I saw something today that triggered a moment of internal reflection. At first, it was more like one of those “if I could get in a time machine and tell the 20-something me…” then I started to wonder would it even make a difference?
We all have those “if I only knew then…” moments, um, I actually have a lot, but the one I was specifically thinking about today was my writing. I’ve always loved to write and from a very young age received positive feedback and encouragement on it (if we don’t count that one huge a-hole professor) Anyway, it was my dream to write, and at various stages of my life I wanted to write different things. In my teens I wanted to be a journalist, in my early 20’s a children’s book author, more recently a YA author, but what steps had I taken to accomplish any of these things…nada.
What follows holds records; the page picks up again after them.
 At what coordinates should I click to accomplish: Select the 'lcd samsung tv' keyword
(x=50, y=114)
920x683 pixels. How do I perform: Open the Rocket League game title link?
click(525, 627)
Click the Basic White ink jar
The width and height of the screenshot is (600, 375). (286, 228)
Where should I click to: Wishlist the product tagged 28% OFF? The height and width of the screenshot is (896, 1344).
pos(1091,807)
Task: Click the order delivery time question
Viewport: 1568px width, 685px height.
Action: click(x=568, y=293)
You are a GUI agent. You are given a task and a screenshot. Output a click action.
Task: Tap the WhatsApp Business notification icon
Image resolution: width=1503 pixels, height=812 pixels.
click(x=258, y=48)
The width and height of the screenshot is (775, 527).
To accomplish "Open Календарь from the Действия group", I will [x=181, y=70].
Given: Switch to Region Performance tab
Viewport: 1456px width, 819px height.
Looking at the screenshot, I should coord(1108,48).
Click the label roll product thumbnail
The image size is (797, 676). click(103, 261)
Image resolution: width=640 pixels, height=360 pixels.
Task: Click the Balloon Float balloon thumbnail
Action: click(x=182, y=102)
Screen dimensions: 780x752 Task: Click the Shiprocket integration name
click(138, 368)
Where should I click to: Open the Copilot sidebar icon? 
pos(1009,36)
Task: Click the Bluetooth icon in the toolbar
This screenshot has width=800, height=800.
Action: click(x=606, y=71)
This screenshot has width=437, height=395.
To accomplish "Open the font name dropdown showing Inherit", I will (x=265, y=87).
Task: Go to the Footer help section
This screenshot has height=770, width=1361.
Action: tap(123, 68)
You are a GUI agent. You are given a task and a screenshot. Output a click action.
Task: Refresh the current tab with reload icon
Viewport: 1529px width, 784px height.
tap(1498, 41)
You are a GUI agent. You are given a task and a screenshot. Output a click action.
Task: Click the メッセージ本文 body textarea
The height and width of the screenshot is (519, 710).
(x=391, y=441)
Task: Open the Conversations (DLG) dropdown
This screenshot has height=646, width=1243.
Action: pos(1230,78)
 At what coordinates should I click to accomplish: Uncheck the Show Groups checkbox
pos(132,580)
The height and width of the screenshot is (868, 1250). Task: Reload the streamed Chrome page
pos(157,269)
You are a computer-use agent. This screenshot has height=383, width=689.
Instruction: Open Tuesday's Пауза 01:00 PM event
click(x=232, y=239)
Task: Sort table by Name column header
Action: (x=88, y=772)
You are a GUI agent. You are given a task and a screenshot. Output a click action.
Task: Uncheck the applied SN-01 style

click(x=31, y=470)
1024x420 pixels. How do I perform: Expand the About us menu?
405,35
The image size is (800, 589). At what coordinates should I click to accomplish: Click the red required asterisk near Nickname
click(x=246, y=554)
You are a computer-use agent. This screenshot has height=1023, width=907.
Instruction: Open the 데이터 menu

It wasn’t until I reached my 30’s that I even attempted to finish one complete book. I had several short things I’d written and lots of ideas, but nothing concrete. Don’t get me wrong, I’m so happy I finally did it. I’m living a total dream right now–2 books under contract in a three month time frame, amazing–but I’m still learning. A LOT. I have a ton to learn as a new author, and I feel confidant in saying my writing has improved greatly in the last year. It’s clear to me throughout my own work. I’ve seen amazing growth between Gossamer and it’s sequel, growth that I’m very proud of.
So this brings me all back to–why did I wait so long? Why didn’t I set my mind to getting published in my 20’s. It’s unfortunately a very easy answer. Self-doubt, insecurity, cynicism…all things I’m not proud of. I worried that just because some people liked my writing would anyone else? (I still totally worry about this by the way) I also thought, getting published is a dream, it will never happen to me. So instead of trying, I accepted failure on something I never even attempted. Looking back I could seriously kick myself.
How do you know until you try? My dad’s words, which to me unfortunately meant nothing at the time. The younger me thought I don’t need to try to know. Yet, during this time, I watched my childhood friends take risks. I watched as one juggled three kids and law school–she’s now an attorney, another took on medical school–she’s now a practicing obstetrician, and another took her amazing talent and turned it into a home based business. But me, I sold myself short. Why? Because I was scared of failure.
I’m so grateful that I finally took the risk. I still fear what others will think about my writing. I still wonder what the future will hold, but ultimately…I’m trying, and that’s all that matters.